◆ **Goal of the exercise**
Enter each line of the entries below into a Markdown table with the columns "No." and "Line," numbering the rows and omitting blank lines. Leave the pictures out.

▽

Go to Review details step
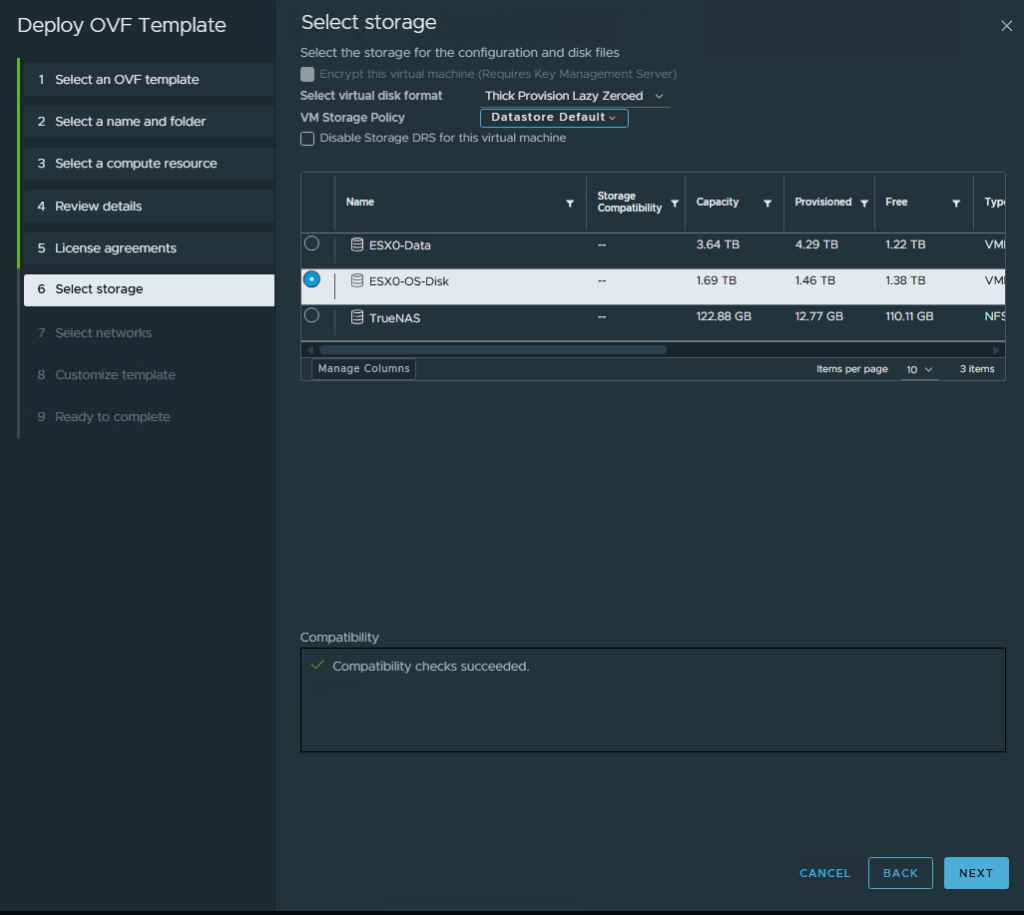Viewport: 1024px width, 915px height. [98, 206]
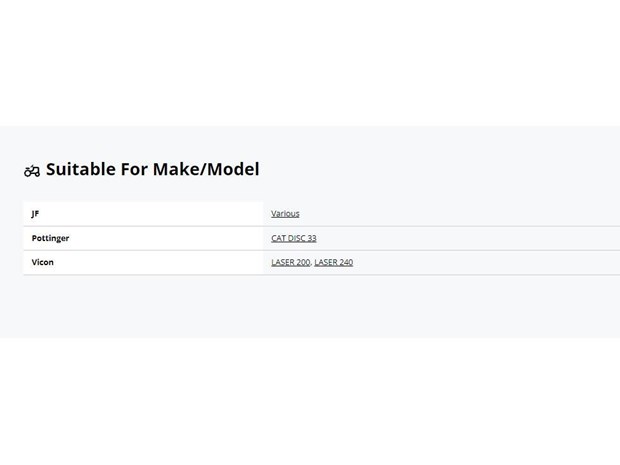
Task: Click grey section background below the table
Action: coord(310,306)
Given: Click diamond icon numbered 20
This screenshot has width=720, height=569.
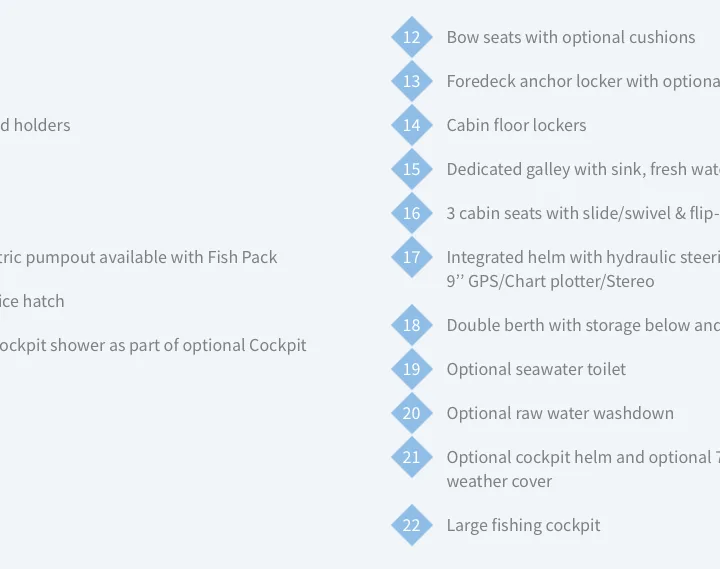Looking at the screenshot, I should coord(411,413).
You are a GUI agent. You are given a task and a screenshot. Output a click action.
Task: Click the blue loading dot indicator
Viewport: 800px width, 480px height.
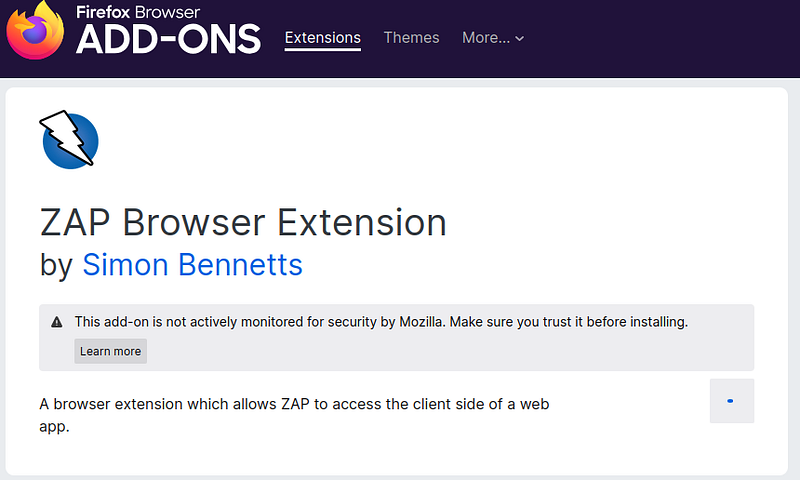(x=730, y=401)
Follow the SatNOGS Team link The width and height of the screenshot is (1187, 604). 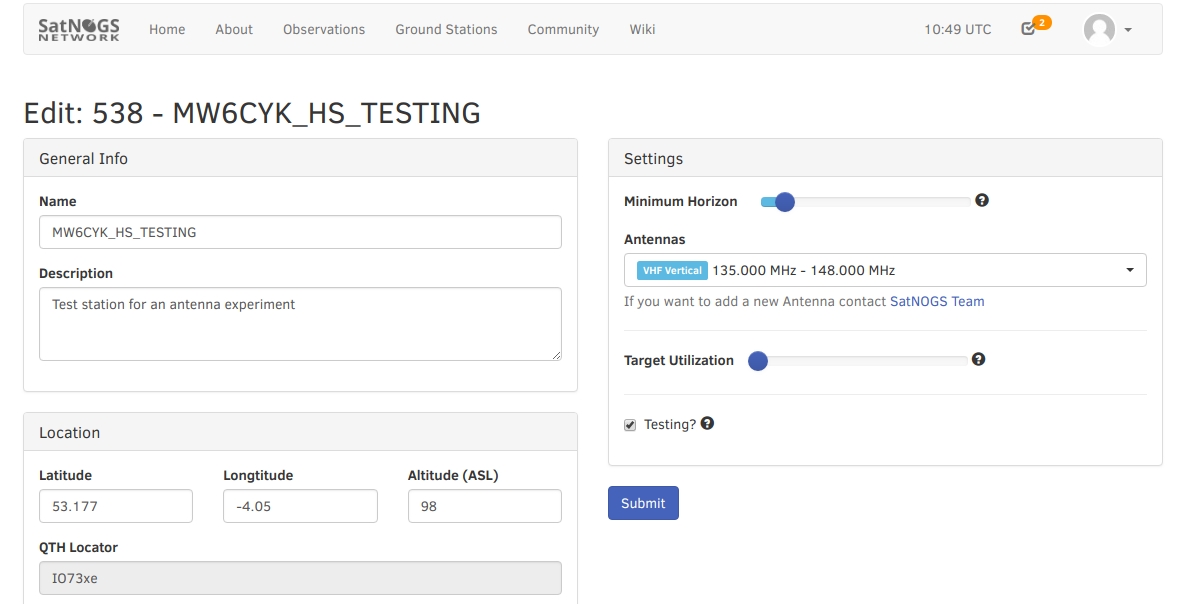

△

◆ **Solution to this problem**
| No. | Line |
|---|---|
| 1 | Go to Review details step |
| 2 | Viewport: 1024px width, 915px height. [98, 206] |
| 3 | Task: Click grey section background below the table |
| 4 | Action: coord(310,306) |
| 5 | Given: Click diamond icon numbered 20 |
| 6 | This screenshot has width=720, height=569. |
| 7 | Looking at the screenshot, I should coord(411,413). |
| 8 | You are a GUI agent. You are given a task and a screenshot. Output a click action. |
| 9 | Task: Click the blue loading dot indicator |
| 10 | Viewport: 800px width, 480px height. |
| 11 | (x=730, y=401) |
| 12 | Follow the SatNOGS Team link The width and height of the screenshot is (1187, 604).  |